- _DOCUMENT PASSAGE_
Wednesday, September 07, 2005

Dangers of assumptions

Over the holiday weekend, I read the paper by Thomas Mann, Will Google’s Keyword Searching Eliminate the Need for LC Cataloging and Classification? Mann presumes to know exactly what is possible (not just currently implemented) in a search engine - the paper is stuffed full of absolutes: "cannot," "only," and "will not." The paper seems to focus on Google as simply taking in words in a query, looking them all up in a word-by-word index of all documents, and performing some sort of relevance ranking on documents that contain the search terms. It not only assumes that Google takes this simplistic approach, it rejects that any further capabilities are even possible in a search engine.

I believe this is a thoroughly (and perhaps, in this case, deliberately) naive assessment of the situation. Just because library catalogs offer only simple fielded searching and straightforward keyword indexes doesn't mean all retrieval systems do the same. Mann ignores the possibility of a layer between the user's query and the word-by-word index. He states, "having only keyword access to content is that it cannot solve the problems of synonyms, variant phrases, and different languages being used for the same subjects." This statement confuses "keyword access" (just looking something up in a full-text index) with a system that uses a keyword index among other things for searching. Google could (and right now, does, with the ~ operator [thanks Pat, for the heads up on this!], and who of us library folk is to say they won't do this by default in Google Print) do synonym expansion on search terms before sending the query to the full-text index. Point is, it's not impossible to do this in a search system. The same idea goes for finding items in other languages - translation before the search is actually executed could be done. Ordering, grouping (yes, grouping!), and presentation of search results in this environment would require some advanced processing, but that's doable too.

- _TASKS TO COMPLETE_
A – For each statement, answer yes or no as to whether it agrees with the blog post above, and quote the words of the post that decide it. (i) The post describes Mann's paper as full of absolutes such as "cannot," "only," and "will not." (ii) The post claims that Google currently offers no form of synonym expansion. (iii) The post says that library catalogs offer advanced ordering and grouping of results.
B – Return, copied word for word, the part of the blog post above that opens with the words containing "Over the holiday" and closes with "a search engine.".

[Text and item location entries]
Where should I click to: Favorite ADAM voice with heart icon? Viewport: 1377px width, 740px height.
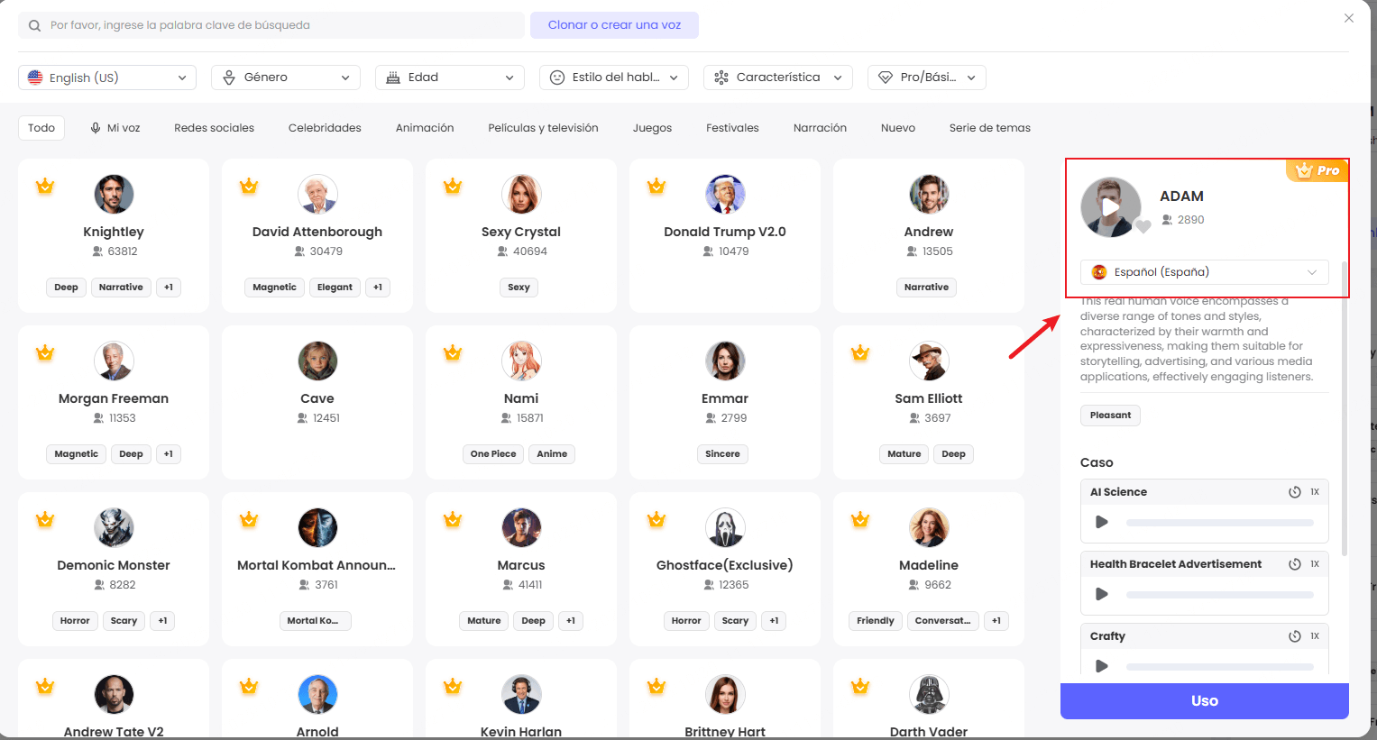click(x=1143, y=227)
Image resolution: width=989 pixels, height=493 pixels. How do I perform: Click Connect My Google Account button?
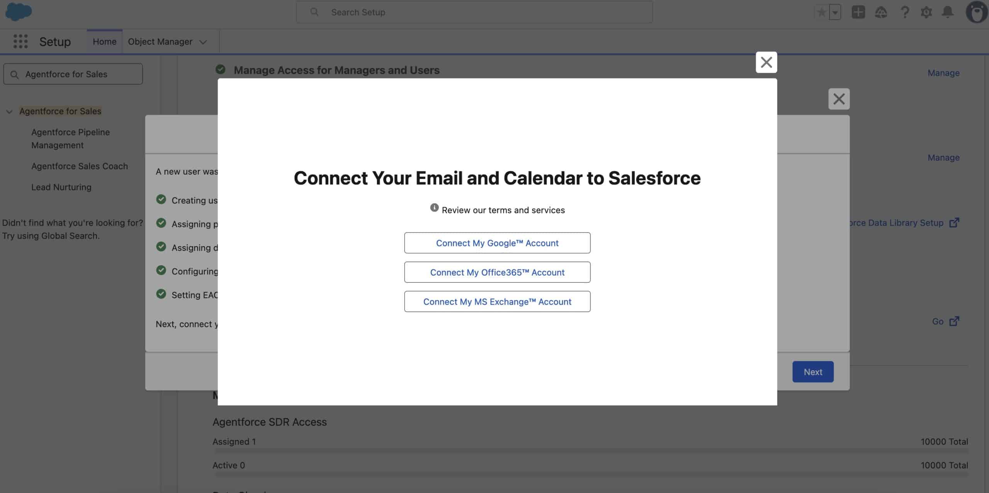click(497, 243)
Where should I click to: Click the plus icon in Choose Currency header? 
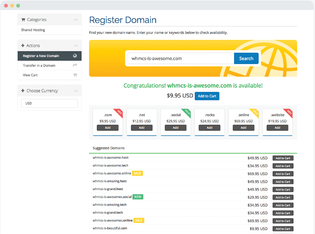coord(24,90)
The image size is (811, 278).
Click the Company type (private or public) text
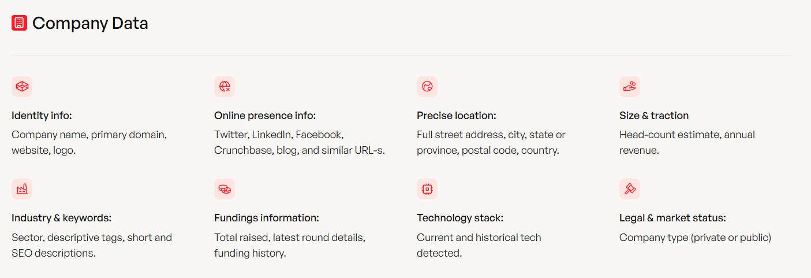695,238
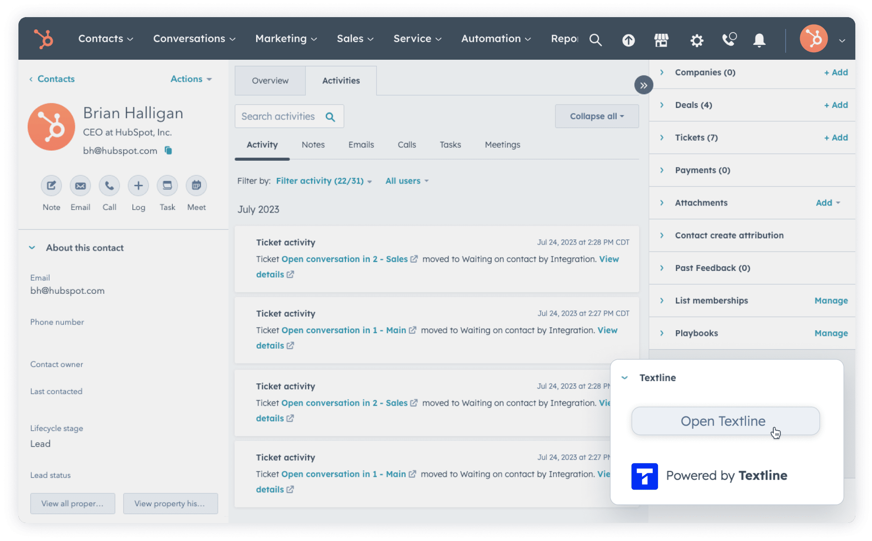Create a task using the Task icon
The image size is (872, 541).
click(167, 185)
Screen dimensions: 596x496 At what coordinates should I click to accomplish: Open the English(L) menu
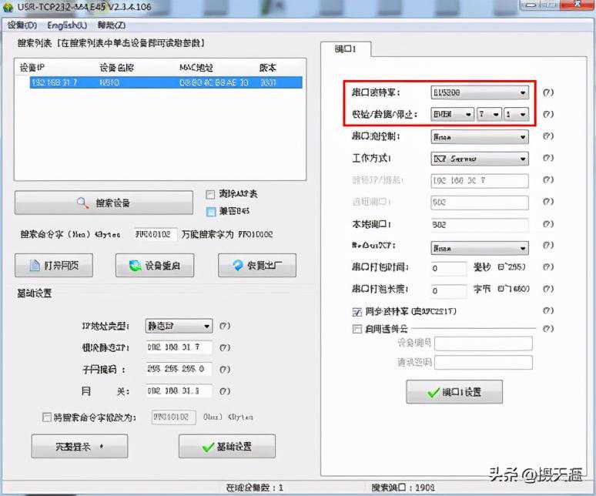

- _THE ANSWERS_
A –
(i) Yes: "the paper is stuffed full of absolutes: "cannot," "only," and "will not.""
(ii) No: "right now, does, with the ~ operator"
(iii) No: "library catalogs offer only simple fielded searching and straightforward keyword indexes"

B –
Over the holiday weekend, I read the paper by Thomas Mann, Will Google’s Keyword Searching Eliminate the Need for LC Cataloging and Classification? Mann presumes to know exactly what is possible (not just currently implemented) in a search engine - the paper is stuffed full of absolutes: "cannot," "only," and "will not." The paper seems to focus on Google as simply taking in words in a query, looking them all up in a word-by-word index of all documents, and performing some sort of relevance ranking on documents that contain the search terms. It not only assumes that Google takes this simplistic approach, it rejects that any further capabilities are even possible in a search engine.